## Exercise inputs
━━━━━━━━━━━━━━━━━━━━━━━━━━━━━━

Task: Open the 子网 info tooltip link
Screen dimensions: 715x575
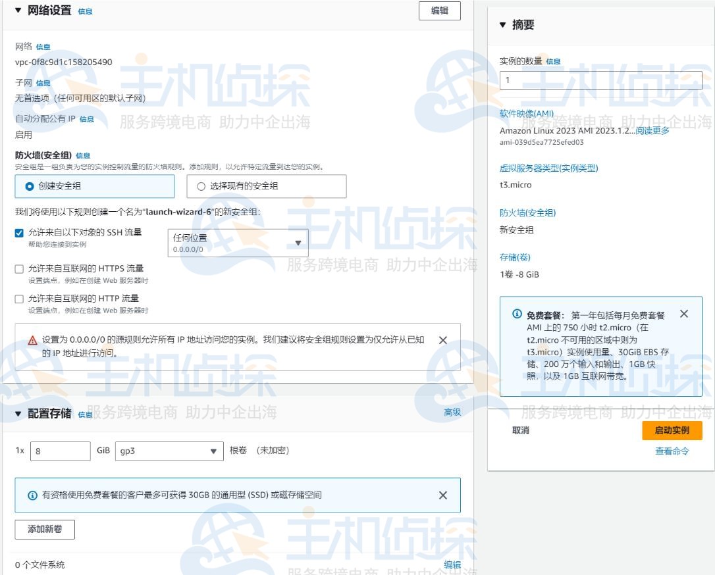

━━━━━━━━━━━━━━━━━━━━━━━━━━━━━━

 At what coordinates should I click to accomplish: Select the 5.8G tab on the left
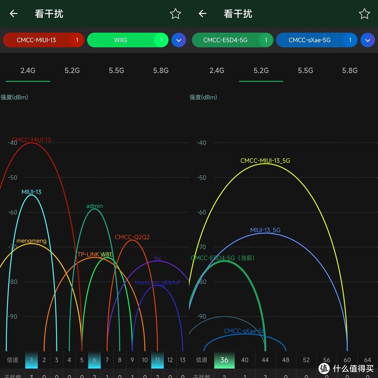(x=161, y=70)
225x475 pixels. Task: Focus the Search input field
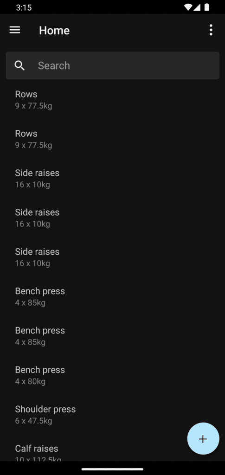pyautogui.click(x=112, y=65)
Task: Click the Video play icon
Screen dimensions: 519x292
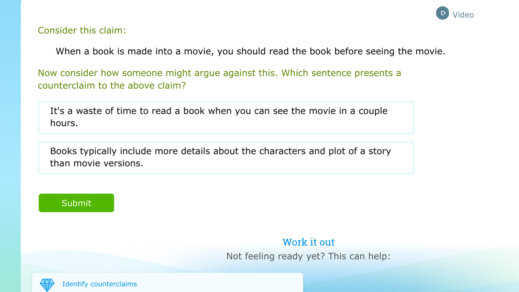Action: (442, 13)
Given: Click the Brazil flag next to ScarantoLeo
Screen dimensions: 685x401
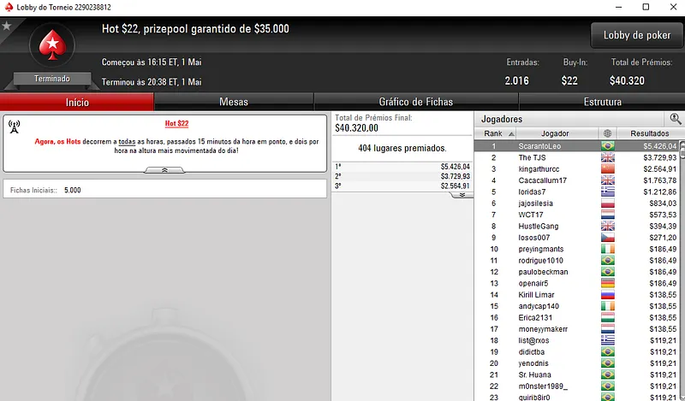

━━━━━━━━━━━━━━━━━━━━━━━━━━━━━━

## Work to complete
In the entries above, restate word for word the lines between the one holding "Task: Open the 子网 info tooltip link" and the one holding "Screen dimensions: 715x575", inclusive, and nothing besides.

## Result
Task: Open the 子网 info tooltip link
Screen dimensions: 715x575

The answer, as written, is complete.